[Record set]
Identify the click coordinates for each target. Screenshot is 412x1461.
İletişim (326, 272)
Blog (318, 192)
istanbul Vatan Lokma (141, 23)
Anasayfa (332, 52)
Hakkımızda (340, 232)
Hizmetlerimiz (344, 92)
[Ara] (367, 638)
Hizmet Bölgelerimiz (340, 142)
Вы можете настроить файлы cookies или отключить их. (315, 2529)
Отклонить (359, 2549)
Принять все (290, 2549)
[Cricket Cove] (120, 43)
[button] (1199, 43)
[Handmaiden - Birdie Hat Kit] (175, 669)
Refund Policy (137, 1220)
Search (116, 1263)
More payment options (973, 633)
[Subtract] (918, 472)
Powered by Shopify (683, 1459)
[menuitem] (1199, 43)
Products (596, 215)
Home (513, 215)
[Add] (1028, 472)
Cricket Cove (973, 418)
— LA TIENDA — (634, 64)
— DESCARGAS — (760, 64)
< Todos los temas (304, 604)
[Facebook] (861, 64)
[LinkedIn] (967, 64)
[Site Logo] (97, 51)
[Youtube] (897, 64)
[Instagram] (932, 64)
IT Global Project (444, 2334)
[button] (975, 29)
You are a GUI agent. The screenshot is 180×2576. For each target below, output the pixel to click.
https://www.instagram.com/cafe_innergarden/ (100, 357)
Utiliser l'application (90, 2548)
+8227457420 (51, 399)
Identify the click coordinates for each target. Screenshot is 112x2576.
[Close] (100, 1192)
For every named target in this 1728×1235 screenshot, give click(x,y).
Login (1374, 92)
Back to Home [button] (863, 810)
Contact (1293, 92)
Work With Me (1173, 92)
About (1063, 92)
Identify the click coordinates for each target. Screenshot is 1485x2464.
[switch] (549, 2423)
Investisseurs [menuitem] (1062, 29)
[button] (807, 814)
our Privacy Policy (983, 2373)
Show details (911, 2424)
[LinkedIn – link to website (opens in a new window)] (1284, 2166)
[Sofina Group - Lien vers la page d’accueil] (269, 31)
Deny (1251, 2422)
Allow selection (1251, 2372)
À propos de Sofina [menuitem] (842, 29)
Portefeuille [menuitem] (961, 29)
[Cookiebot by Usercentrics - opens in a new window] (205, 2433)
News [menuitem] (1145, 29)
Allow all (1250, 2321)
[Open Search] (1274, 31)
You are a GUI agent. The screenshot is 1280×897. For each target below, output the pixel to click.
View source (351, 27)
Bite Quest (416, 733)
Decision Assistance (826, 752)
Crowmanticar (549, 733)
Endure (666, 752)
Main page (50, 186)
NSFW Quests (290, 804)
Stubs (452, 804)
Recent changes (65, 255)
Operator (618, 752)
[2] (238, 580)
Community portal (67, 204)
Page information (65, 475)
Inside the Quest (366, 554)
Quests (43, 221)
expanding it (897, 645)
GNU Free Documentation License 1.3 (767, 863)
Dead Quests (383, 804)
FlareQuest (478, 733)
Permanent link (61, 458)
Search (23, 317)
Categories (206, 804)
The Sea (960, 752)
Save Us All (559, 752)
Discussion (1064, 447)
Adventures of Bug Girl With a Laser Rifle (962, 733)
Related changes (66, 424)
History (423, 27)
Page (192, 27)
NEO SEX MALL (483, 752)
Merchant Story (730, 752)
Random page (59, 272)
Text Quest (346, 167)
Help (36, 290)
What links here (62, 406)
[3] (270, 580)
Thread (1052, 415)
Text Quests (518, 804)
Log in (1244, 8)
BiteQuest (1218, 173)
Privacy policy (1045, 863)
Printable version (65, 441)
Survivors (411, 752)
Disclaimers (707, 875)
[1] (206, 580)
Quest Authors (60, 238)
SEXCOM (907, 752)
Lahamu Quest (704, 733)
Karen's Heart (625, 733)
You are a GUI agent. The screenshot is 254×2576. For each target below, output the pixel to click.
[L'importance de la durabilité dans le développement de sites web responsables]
[/Record set]
What needs to be done
Among the records above, find the lines where the word "Identify" appears and copy them.

Exercise answer
Identify the click coordinates for each target. Screenshot is 412x1461.
Identify the click coordinates for each target. Screenshot is 112x2576.
Identify the click coordinates for each target. Screenshot is 1485x2464.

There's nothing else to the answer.